*Work to complete:*
Count the lines in the listing below that contain the string "styled", and give only that number.

Source listing:
····················

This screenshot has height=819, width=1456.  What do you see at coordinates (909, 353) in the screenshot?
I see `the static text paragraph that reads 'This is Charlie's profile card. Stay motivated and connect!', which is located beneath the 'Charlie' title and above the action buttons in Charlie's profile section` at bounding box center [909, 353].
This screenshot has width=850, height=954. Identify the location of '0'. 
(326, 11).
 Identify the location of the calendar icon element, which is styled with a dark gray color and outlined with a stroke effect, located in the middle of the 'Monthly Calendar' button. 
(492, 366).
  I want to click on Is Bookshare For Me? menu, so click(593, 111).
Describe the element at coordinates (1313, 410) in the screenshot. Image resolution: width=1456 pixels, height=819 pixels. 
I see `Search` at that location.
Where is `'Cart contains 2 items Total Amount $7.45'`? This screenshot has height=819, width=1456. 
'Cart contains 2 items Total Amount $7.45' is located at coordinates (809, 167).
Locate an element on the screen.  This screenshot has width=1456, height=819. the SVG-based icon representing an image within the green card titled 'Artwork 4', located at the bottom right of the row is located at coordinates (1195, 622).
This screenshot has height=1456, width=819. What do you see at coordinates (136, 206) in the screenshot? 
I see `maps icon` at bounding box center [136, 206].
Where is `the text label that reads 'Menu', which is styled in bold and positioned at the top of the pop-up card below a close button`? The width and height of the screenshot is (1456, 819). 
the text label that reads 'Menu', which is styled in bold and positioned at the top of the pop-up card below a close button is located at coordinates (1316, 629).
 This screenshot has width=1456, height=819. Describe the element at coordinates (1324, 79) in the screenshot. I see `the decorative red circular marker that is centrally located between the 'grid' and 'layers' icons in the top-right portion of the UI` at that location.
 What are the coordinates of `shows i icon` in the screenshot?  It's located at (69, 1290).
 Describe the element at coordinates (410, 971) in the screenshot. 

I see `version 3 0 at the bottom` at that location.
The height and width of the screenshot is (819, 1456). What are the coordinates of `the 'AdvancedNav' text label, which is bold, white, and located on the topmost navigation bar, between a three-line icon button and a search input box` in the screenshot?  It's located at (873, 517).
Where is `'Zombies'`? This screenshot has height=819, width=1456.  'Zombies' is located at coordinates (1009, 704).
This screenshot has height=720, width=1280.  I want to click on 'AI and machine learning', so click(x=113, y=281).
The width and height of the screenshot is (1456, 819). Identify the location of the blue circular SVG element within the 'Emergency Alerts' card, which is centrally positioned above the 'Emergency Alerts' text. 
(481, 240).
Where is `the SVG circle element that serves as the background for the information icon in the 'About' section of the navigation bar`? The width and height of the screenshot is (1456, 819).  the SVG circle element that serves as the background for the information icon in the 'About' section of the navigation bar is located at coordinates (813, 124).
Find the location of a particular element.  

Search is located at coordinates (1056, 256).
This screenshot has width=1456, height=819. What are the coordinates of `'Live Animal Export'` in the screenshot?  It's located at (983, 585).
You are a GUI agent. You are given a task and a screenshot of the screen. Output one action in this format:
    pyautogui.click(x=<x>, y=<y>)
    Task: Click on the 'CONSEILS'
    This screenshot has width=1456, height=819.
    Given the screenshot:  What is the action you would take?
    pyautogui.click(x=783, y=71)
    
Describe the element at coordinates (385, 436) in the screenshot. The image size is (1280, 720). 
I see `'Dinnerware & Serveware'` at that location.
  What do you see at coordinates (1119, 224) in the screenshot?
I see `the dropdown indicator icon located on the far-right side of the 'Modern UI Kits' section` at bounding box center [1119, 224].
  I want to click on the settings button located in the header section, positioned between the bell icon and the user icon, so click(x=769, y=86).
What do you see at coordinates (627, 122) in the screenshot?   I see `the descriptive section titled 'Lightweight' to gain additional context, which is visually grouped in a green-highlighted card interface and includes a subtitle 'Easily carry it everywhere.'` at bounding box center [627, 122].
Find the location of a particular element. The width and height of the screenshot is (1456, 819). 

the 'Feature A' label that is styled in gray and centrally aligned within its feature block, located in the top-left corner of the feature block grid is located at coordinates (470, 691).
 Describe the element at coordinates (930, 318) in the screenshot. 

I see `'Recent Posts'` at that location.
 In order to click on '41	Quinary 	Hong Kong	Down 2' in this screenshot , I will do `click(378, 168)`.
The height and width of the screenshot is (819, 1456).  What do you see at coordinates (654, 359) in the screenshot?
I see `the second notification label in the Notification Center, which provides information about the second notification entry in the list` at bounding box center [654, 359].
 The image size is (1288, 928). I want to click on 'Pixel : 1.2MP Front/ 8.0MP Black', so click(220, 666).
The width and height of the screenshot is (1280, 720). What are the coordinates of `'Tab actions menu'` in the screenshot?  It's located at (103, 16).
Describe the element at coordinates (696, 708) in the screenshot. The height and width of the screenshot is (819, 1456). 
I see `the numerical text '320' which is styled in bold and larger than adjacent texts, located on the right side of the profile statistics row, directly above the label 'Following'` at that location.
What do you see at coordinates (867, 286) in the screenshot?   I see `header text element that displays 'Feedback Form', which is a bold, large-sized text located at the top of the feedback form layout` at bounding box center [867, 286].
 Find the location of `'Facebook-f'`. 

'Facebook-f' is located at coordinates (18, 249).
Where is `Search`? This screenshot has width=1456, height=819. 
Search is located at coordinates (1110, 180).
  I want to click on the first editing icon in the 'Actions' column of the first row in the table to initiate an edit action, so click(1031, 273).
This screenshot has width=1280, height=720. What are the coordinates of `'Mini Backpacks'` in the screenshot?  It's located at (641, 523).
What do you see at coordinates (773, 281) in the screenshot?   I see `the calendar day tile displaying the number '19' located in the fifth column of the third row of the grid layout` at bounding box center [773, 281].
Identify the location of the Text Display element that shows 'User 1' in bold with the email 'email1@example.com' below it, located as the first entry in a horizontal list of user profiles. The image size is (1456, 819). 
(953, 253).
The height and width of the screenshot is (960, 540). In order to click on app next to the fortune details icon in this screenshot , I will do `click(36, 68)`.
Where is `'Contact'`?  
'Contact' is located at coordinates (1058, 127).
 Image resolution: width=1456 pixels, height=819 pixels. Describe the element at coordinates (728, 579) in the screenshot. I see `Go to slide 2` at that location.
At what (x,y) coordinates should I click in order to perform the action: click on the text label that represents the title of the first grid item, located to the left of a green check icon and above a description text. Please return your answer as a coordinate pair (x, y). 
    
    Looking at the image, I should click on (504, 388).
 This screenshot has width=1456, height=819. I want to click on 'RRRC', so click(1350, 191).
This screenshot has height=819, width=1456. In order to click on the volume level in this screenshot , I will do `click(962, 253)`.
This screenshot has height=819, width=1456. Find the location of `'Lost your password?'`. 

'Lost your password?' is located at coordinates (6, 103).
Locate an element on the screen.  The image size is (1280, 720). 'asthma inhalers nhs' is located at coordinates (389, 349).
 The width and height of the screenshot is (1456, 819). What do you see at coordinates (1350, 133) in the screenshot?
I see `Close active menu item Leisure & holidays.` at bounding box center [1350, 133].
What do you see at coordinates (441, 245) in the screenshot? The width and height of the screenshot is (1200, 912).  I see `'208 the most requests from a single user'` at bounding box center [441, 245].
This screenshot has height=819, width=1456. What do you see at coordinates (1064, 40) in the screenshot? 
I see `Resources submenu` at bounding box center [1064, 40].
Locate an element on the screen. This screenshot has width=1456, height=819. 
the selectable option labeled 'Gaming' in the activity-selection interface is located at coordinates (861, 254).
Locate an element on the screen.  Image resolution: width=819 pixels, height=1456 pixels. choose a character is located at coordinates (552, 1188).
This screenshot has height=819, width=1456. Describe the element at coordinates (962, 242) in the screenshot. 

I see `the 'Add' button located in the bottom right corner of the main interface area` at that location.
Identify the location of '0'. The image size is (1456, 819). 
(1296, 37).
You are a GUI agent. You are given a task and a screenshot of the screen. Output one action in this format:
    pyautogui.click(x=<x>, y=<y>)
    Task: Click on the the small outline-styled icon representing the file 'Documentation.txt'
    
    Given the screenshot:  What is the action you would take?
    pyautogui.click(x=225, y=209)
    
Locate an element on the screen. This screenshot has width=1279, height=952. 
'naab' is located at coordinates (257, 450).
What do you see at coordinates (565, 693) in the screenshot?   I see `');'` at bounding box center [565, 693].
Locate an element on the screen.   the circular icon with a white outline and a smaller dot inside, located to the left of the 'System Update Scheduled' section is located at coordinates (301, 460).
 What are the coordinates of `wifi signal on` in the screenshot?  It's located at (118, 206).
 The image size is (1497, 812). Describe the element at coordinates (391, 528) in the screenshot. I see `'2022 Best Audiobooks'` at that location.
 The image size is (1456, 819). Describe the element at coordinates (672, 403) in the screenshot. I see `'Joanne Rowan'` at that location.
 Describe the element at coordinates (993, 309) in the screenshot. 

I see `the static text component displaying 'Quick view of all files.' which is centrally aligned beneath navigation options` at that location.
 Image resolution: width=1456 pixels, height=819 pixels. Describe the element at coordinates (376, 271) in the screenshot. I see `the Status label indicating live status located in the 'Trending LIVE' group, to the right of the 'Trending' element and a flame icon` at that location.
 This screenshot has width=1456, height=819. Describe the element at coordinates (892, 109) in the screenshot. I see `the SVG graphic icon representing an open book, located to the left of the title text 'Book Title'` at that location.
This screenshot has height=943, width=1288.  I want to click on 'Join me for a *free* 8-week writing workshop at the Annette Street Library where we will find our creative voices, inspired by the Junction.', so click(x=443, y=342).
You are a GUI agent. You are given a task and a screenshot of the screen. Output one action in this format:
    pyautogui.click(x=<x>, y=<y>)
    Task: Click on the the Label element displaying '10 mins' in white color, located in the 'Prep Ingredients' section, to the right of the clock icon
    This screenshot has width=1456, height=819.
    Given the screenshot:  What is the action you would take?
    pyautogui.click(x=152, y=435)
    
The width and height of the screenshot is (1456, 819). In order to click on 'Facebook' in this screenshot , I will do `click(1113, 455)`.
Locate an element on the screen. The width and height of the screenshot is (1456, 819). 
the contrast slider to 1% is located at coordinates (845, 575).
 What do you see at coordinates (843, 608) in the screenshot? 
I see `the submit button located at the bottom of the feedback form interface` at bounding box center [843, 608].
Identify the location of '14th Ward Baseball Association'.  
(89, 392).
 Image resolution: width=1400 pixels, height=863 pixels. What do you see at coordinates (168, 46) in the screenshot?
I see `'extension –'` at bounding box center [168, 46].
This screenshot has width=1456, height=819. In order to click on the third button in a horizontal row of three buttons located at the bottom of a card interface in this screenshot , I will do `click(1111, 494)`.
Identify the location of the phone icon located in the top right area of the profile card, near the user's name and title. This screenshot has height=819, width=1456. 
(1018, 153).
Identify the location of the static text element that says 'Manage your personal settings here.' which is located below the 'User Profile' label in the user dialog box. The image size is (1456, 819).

····················

*Written response:*
6